User:ST47/perlwikipedia/Bugs

From Wikipedia, the free encyclopedia

This page is a makeshift list of bugs in perlwikipedia for those without Google Code accounts or that don't want to create them.

[edit] New

  1. Description: get_text does not work when on a non-English wiki (example bug)
    • Summary: When using get_text on a non-English wiki, the function will error out with a 404 (I hope to God this isn't true).
    • List any relevant steps to reproduce the bug to help the developers, or a nice *nix-style patch if you've got one. Shadow1 (talk) 19:14, 30 May 2007 (UTC)
  2. Description: linksearch fails when more than 500 results found
    • Summary: When searching on a link that contains more than 500 results, the linksearch methods fails with the following error:
      Can't call method "decoded_content" without a package or object reference at /usr/lib/perl5/site_perl/5.8/Perlwikipedia.pm line 531.
    • Example code: my @results = $bot->linksearch("en.wikipedia.org/wiki/H");
    • Thanks. -- JLaTondre 18:20, 16 January 2008 (UTC)

[edit] Open

[edit] Closed

  1. Description: When running on ActivePerl on a Windows machine, the get_text method hangs in an infinite loop.
    • Summary: This loop seems to occur because the condition on line 295 is never met, because $res->content contains garbled text. (Looks like an encoding problem.)
    • This occurs on my computer running ActivePerl on Windows, with the latest versions of all modules. – Quadell (talk) (random) 16:36, 6 June 2007 (UTC)
    • A work-around has been found! Shadow1 suggested I go through Perlwikipedia.pm and change all instances of ->content to ->decoded_content. This fixes it. I'm not sure if a more seamless solution should be developed before closing this bug though. . . – Quadell (talk) (random) 19:55, 6 June 2007 (UTC)
    Fixed in SVN. Shadow1 (talk) 15:56, 7 June 2007 (UTC)
  2. The code at http://perlwikipedia.googlecode.com/svn/trunk/Perlwikipedia.pm has a bug, in the _put subroutine one declares the variable $res twice. That is easily fixed, and I can do it since I have access to the repository, but I am not sure if the googlecode version of the code is the most recent one. Oleg Alexandrov (talk) 15:53, 20 June 2007 (UTC)
    I fixed it myself. Oleg Alexandrov (talk) 02:07, 23 June 2007 (UTC)

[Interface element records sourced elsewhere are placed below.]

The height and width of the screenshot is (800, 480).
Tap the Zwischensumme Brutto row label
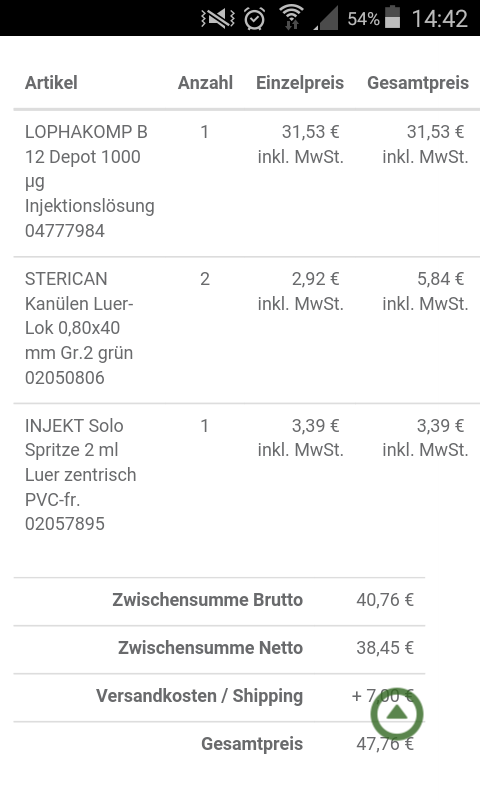[x=208, y=599]
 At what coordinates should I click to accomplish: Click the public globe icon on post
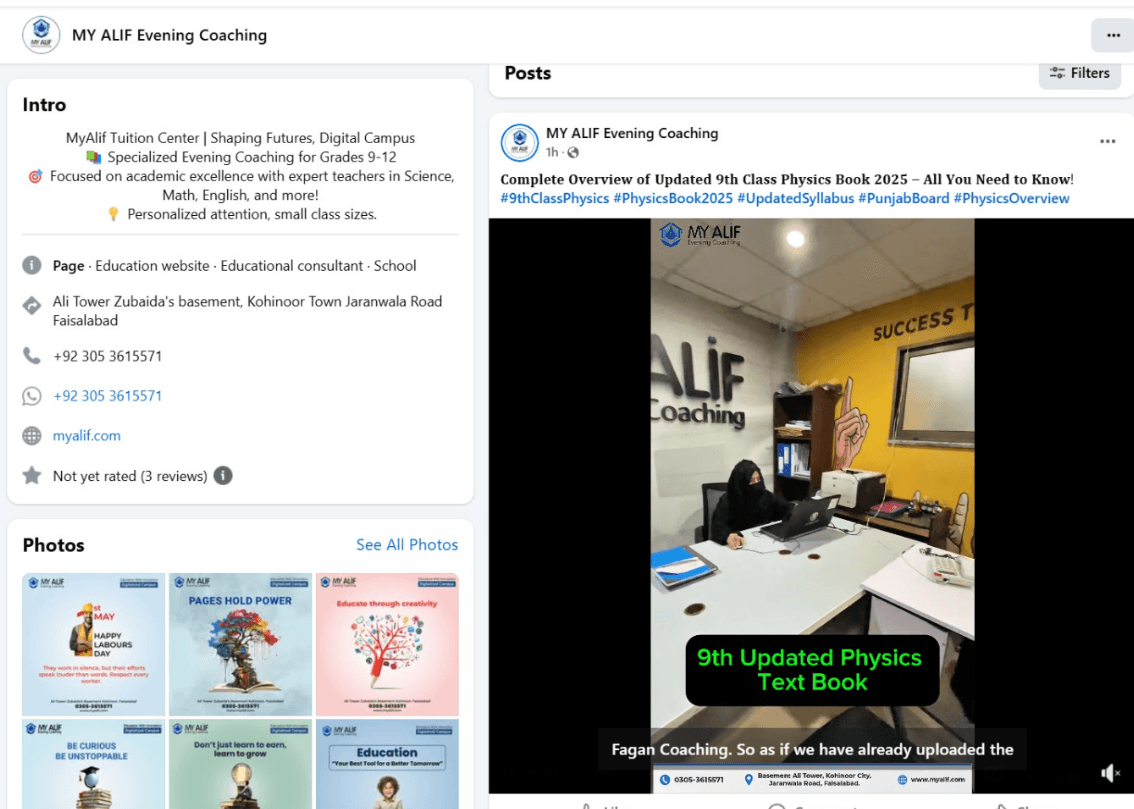pos(573,153)

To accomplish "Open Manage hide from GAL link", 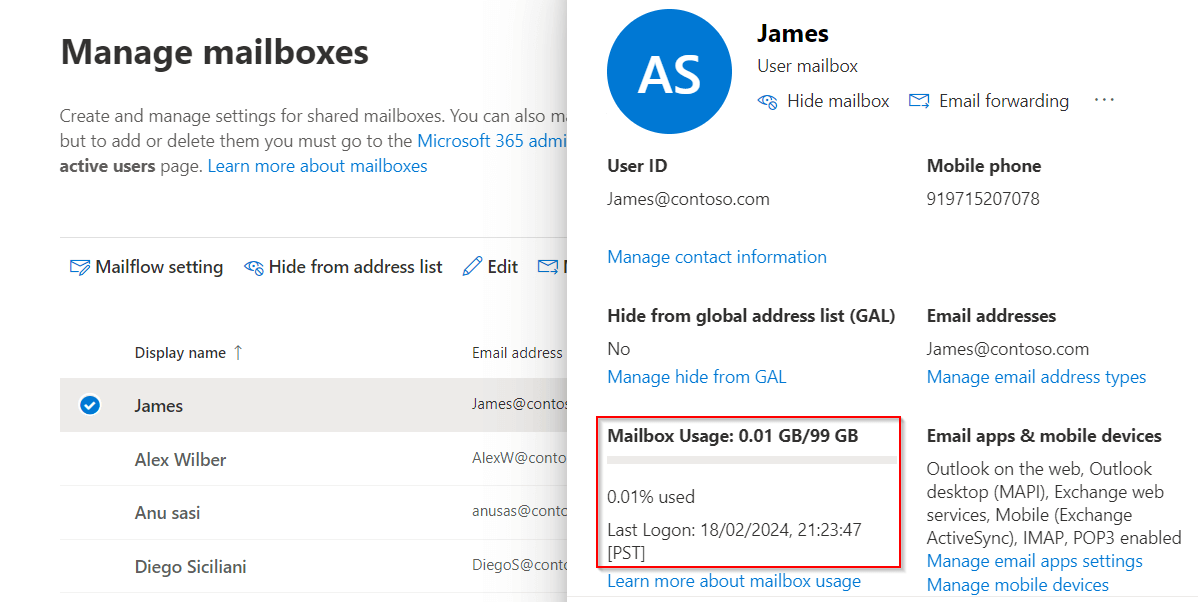I will (696, 377).
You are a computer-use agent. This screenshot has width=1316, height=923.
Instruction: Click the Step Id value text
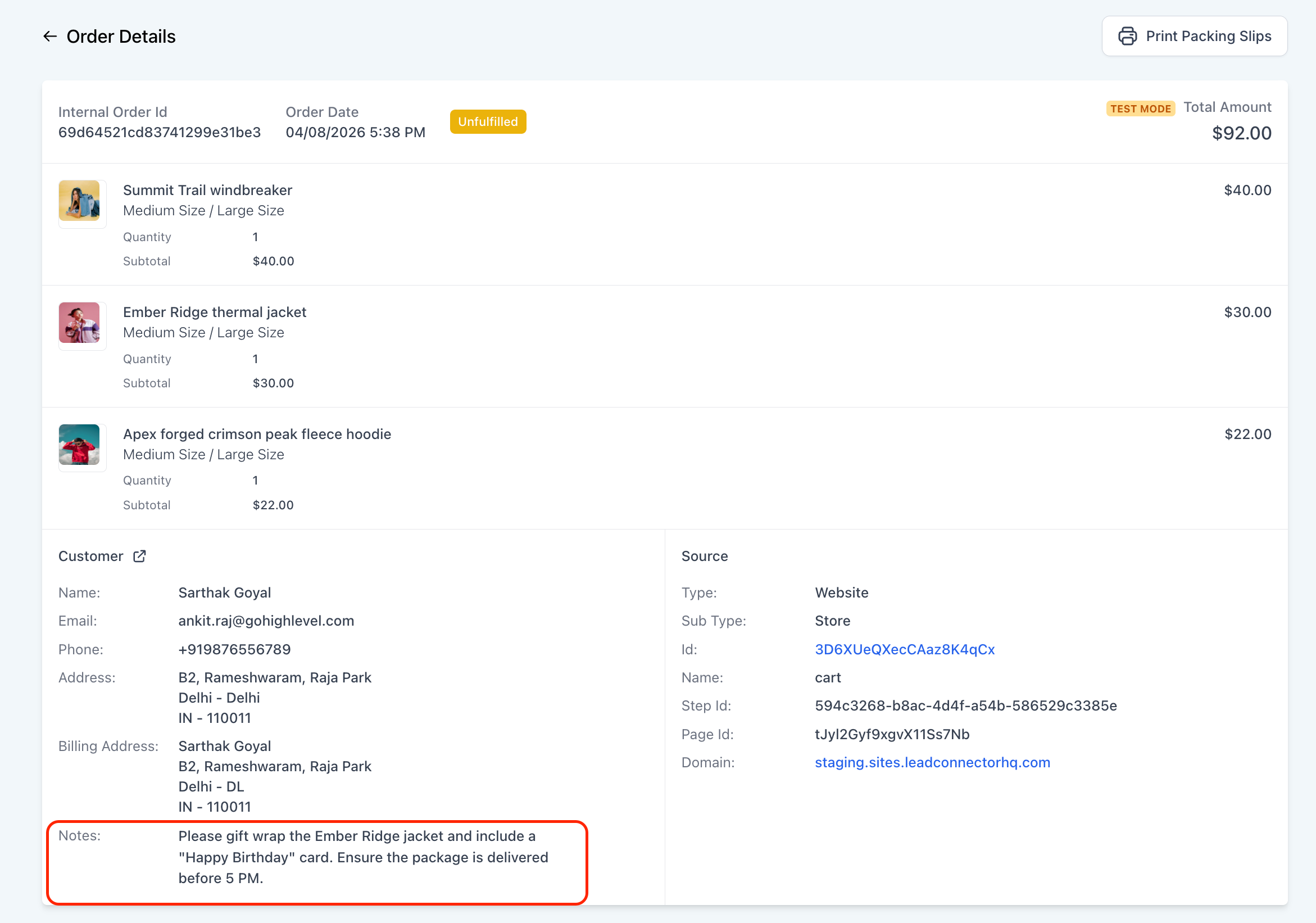pyautogui.click(x=965, y=705)
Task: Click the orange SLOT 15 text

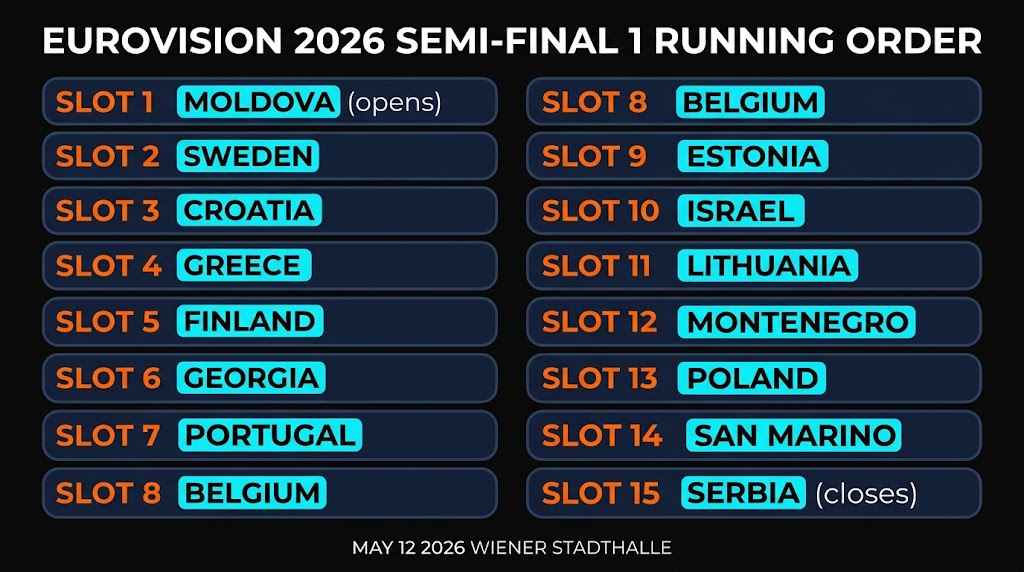Action: 601,493
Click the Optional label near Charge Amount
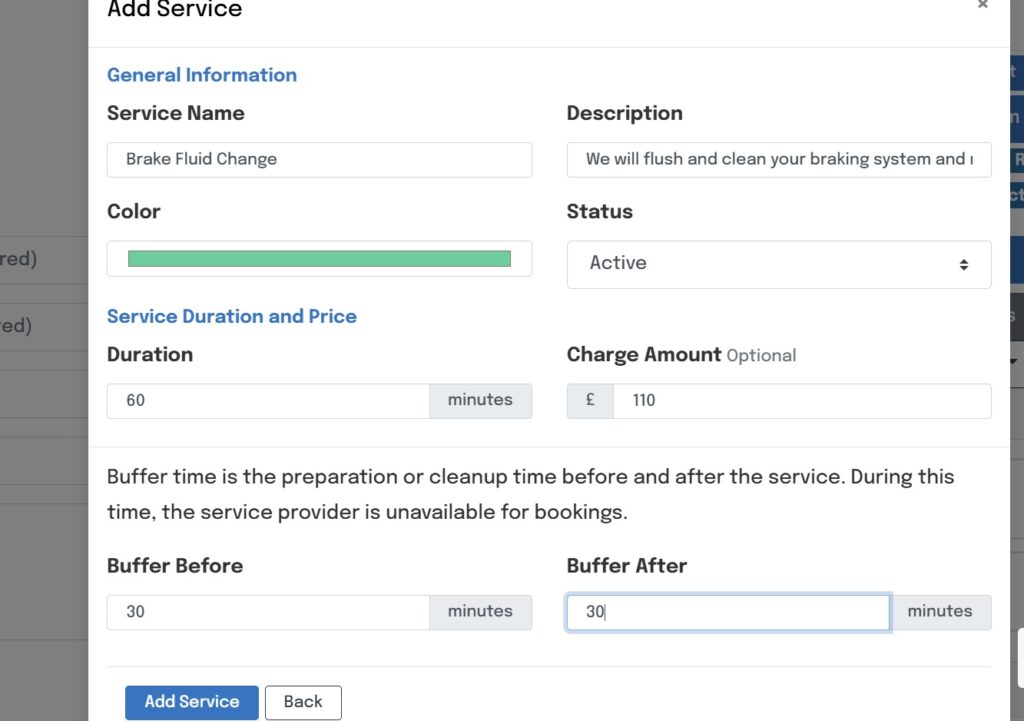Image resolution: width=1024 pixels, height=721 pixels. click(761, 356)
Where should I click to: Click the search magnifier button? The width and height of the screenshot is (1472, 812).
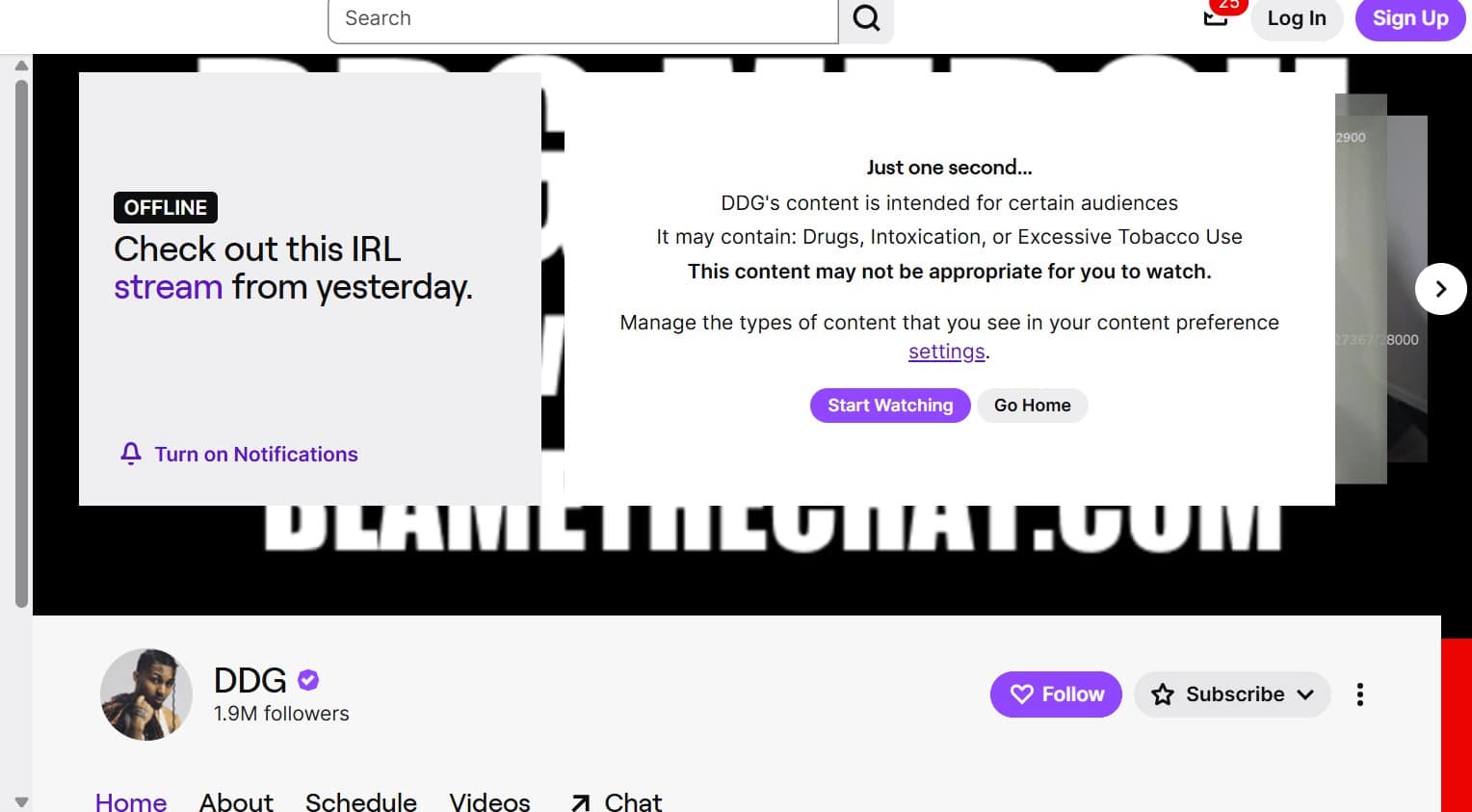tap(866, 18)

3. Description: get_text fails on certain UTF-8 characters

  • Summary: If you attempt to retrieve the text of a page such as Š, the following error is produced:
 Can't escape \x{0160}, try uri_escape_utf8() instead at {path}/perlwikipedia/Perlwikipedia.pm line 64
  • Test Case: The following code segment demonstrates the problem.
 my @results = $bot->what_links_here("Caron");
 for my $result (@results) {
   my $page = $result->{title};
   print "Getting $page\n";
   my $text = $bot->get_text($page);
 }
  • Resolution: I patched my copy of Perlwikipedia.pm by doing exactly what the error message states. I don't know if this is the best approach, but it works.
 $ svn diff
 Index: Perlwikipedia.pm
 ===================================================================
 --- Perlwikipedia.pm    (revision 88)
 +++ Perlwikipedia.pm    (working copy)
 @@ -7,6 +7,7 @@
  use XML::Simple;
  use Carp;
  use Encode;
 +use URI::Escape qw(uri_escape_utf8);
 
  our $VERSION = '0.90';
 
 @@ -61,7 +62,7 @@
      my $extra     = shift;
      my $no_escape = shift || 0;
 
 -    $page = uri_escape($page) unless $no_escape;
 +    $page = uri_escape_utf8($page) unless $no_escape;
      $page =~ s/\&/%26/g; # escape the ampersand
 
      my $url =
  • Thanks. -- JLaTondre 12:00, 18 July 2007 (UTC)
I applied the patch. I tested it too. Thanks! The new revision is available at the Google code repository for Perlwikipedia. Oleg Alexandrov (talk) 03:28, 19 July 2007 (UTC)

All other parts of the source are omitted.